Morgan Stanley economists said last month that failure to enact another relief package could push the recovery back by two quarters, delaying the economy’s return to pre-pandemic growth levels until the end of 2021.
“Strong underlying momentum can likely carry the economy for a bit longer, but ultimately the recovery would slow,” said Morgan Stanley economist Ellen Zentner.
Most Fed officials had expected Congress and the White House would come together on another round of fiscal support, and they said that “absent a new package, growth could decelerate at a faster-than-expected pace in the fourth quarter,” according to minutes from their Sept. 15-16 policy meeting released Wednesday.
While White House officials think another relief package would help the economy, they don’t view the recovery as dependent on another large bill, one senior administration official said.
Even if additional aid doesn’t arrive until January, “I don’t think it’s devastating,” the official said, pointing to strong housing and auto sales as evidence the recovery has momentum.

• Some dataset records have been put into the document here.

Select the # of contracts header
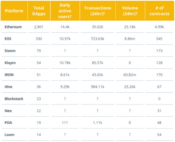This screenshot has height=142, width=175. click(x=159, y=11)
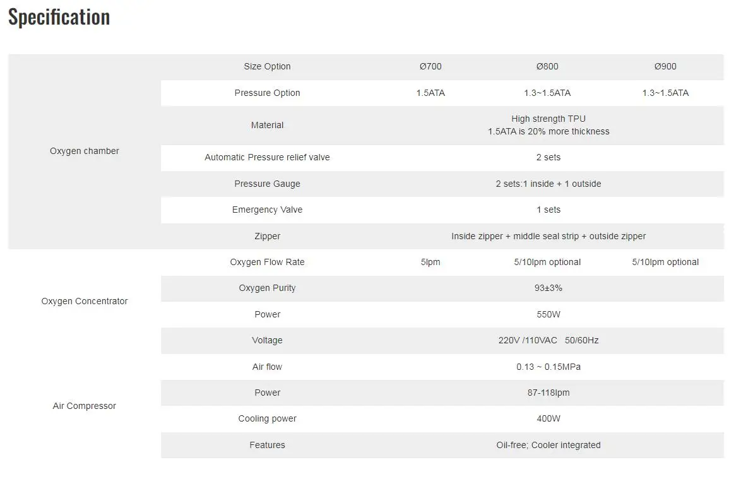Click the Specification heading
The width and height of the screenshot is (741, 479).
tap(59, 17)
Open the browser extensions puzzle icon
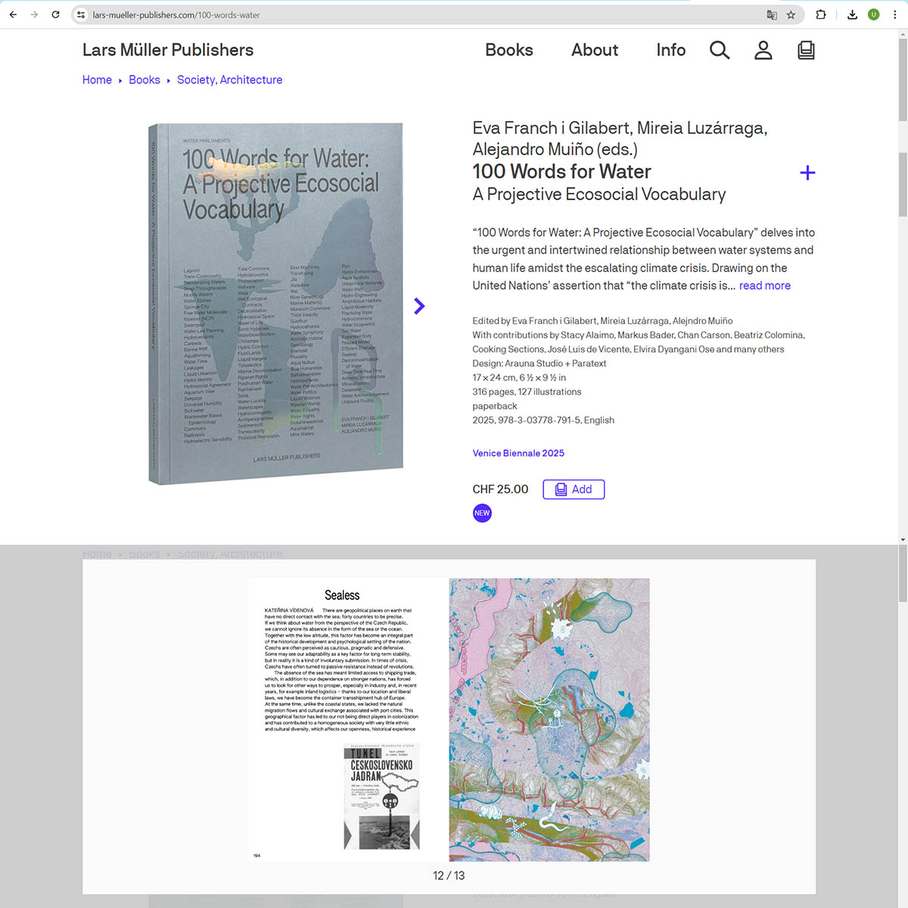 tap(821, 14)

Businesses that may have been able to stay open during summer by operating outdoors could face a reckoning in many parts of the country as the weather turns colder. And workers who were able to tap into savings after emergency jobless benefits expired may soon see that money run out, Mr. Tedeschi said.
Employers will add roughly 320,000 fewer jobs each month than they would if enhanced unemployment benefits were extended in full, Mr. Tedeschi said. The impact could be even greater when taking into account the lack of direct payments to households, emergency small-business grants and aid for state and local governments, he said.
“What this means in reality is they’re probably not going to get relief until February, after the next president and the new Congress takes office,” he said.
Lawmakers will have another chance to reach an agreement in December, when Congress must approve a measure funding the government for the rest of fiscal year ending in September 2021. But analysts doubt either side will have an incentive to negotiate during the lame-duck session before a new Congress—and possibly a new president—take office.